-Narayan Prasad Ghimire
The alliance and the agreement to topple the Oli government with the registration of a no-confidence motion however came as a severe sting to the CPN-UML. UML leaders responded to it by describing it as a 'great betrayal', and even questioned the role of Speaker when the political parties stood different on whether the parliamentary business on final passage of the budget or the discussion on no-confidence motion should be prioritized. As the Speaker fixed the date for discussion on the no-trust vote from July 21, the UML leaders became irate and even accused the Speaker of sidelining the major issues.
Although the UML and the PM have decided to brave the no-trust vote in the Parliament, the government is already in minority and is sure to collapse in a week thereby paving the way for the next government said to be led by Maoist leader Pushpa Kamal Dahal.
As per the verbal agreement between Dahal and NC President Deuba, they would lead the government in rotation- Prachanda for the first nine months and Deuba the next.
Nepal, in the
last two and half decade, most of the governments have not lasted long, with
some even not being able to implement their own policy and programmes, and the
budget. As a result, the development is at the receiving end of this political
instability. Exactly is the fate of Oli government now.
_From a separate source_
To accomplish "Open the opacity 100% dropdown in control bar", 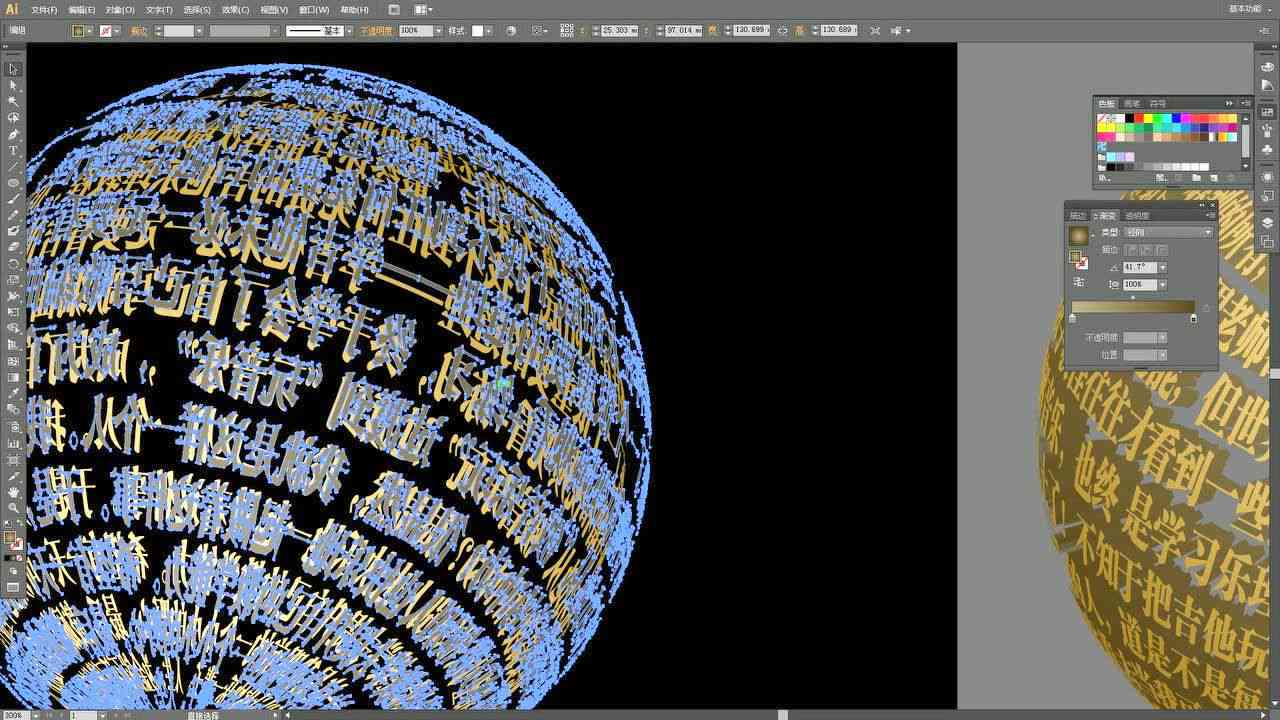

To this, questions arise- what are reasons behind the sudden agreement between the major opposition NC and the ruling partner Dahal-led Maoist to come together and plot against Oli government? What are the benefits to the NC, to the Maoist-Centre? Are there any personal gains to Deuba and Dahal, and what about the future course? And what can be the effects of this unfolding development? What are the failures of Oli government?
These are serious questions everyone needs mulling, as it seems Nepalis are destined to see shaky governments triggering instable politics inviting adverse impact on their daily lives. Nevertheless, those responsible for it--the political leaders and their near and dear ones will enjoy the fruits of power in the name of representation and participation in the ruling system.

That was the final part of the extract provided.